WRITTEN EXERCISE 1: Reproduce verbatim the portion of the RAID passage that begins with the words "The minimum number" and ends with "source RAID drives.".
WRITTEN EXERCISE 2: In the entries, repeat word for word the lines from the one containing "Given: Open the floating" through the one containing "Action: 175,723", including both.
start PAGE
RAID type (or RAID level)
RAID type is defined by the method in which data is distributed across physical drives combining the array. TaskForce currently supports the following RAID types:
In TaskForce, the RAID type can be automatically identified by the Autodetection module along with other parameters.
However, if you know the RAID type, you can select it manually from the RAID type list in the RAID configuration section.
The RAID type list in the RAID configuration section.
Number of devices
Applies to: all supported RAID types.
The minimum number of disks needed to build a RAID array is:
- two for JBOD, RAID 0, and RAID 1,
- three for RAID 5,
- four for RAID 10 and RAID 6.
The actual number of RAID members is determined by you when you select in the TaskForce RAID module physical disks (SATA/SAS/USB drives) or their images (raw, E01 or AFF4 image files) as Sources that make up a RAID array.
Selecting source RAID drives.
Missing RAID members. For the RAID types that use redundancy (parity blocks), TaskForce can reassemble an array and create its image even with a missing device:
- with one missing device for RAID 5 that uses distributed parity,
- with two missing devices for RAID 6 that uses double distributed parity.
end PAGE
start GIVEN RECORDS
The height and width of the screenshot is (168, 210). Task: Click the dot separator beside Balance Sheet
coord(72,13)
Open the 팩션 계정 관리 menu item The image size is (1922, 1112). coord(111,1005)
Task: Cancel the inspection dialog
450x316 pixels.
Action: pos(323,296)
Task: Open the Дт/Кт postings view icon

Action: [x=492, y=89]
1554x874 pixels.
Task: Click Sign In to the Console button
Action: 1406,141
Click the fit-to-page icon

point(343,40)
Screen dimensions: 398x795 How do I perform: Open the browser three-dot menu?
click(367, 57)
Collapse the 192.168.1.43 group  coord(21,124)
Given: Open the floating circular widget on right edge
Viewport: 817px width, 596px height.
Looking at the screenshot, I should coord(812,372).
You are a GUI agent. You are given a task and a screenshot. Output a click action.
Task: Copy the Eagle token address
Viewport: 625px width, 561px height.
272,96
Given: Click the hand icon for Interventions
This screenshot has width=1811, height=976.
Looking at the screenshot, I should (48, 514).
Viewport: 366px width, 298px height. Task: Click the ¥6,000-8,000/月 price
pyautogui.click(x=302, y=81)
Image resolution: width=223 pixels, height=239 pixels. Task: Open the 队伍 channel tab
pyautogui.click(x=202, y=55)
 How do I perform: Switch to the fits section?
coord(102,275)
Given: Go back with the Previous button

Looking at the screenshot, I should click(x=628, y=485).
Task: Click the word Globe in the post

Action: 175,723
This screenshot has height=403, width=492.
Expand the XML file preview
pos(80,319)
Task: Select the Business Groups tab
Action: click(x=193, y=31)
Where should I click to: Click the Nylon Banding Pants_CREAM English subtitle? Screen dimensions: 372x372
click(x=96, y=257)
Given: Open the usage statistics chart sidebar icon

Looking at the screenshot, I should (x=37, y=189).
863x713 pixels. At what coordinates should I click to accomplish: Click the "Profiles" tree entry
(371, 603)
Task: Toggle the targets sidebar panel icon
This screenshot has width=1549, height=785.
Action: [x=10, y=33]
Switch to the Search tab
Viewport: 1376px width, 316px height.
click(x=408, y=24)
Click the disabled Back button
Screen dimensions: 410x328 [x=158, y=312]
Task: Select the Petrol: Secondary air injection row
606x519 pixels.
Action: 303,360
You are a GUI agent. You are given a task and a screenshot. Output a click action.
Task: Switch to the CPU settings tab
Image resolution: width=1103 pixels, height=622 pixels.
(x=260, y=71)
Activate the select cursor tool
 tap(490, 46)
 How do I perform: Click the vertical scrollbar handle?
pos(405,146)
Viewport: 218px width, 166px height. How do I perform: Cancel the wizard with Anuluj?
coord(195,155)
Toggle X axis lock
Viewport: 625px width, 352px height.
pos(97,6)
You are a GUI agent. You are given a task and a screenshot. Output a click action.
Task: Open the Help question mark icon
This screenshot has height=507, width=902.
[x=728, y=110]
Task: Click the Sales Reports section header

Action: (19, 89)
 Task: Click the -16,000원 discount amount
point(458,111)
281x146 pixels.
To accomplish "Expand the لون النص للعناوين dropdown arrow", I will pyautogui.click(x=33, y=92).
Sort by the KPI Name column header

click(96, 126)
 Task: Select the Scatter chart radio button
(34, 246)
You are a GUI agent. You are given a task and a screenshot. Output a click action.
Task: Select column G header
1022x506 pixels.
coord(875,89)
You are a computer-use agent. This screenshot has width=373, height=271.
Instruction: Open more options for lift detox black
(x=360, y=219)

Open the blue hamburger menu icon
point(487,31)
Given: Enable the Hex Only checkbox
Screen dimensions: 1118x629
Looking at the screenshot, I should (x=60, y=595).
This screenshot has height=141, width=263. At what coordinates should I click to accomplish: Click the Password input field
end GIVEN RECORDS
FINISHED ANSWER 1:
The minimum number of disks needed to build a RAID array is:
- two for JBOD, RAID 0, and RAID 1,
- three for RAID 5,
- four for RAID 10 and RAID 6.
The actual number of RAID members is determined by you when you select in the TaskForce RAID module physical disks (SATA/SAS/USB drives) or their images (raw, E01 or AFF4 image files) as Sources that make up a RAID array.
Selecting source RAID drives.

FINISHED ANSWER 2:
Given: Open the floating circular widget on right edge
Viewport: 817px width, 596px height.
Looking at the screenshot, I should coord(812,372).
You are a GUI agent. You are given a task and a screenshot. Output a click action.
Task: Copy the Eagle token address
Viewport: 625px width, 561px height.
272,96
Given: Click the hand icon for Interventions
This screenshot has width=1811, height=976.
Looking at the screenshot, I should (48, 514).
Viewport: 366px width, 298px height. Task: Click the ¥6,000-8,000/月 price
pyautogui.click(x=302, y=81)
Image resolution: width=223 pixels, height=239 pixels. Task: Open the 队伍 channel tab
pyautogui.click(x=202, y=55)
 How do I perform: Switch to the fits section?
coord(102,275)
Given: Go back with the Previous button

Looking at the screenshot, I should click(x=628, y=485).
Task: Click the word Globe in the post

Action: 175,723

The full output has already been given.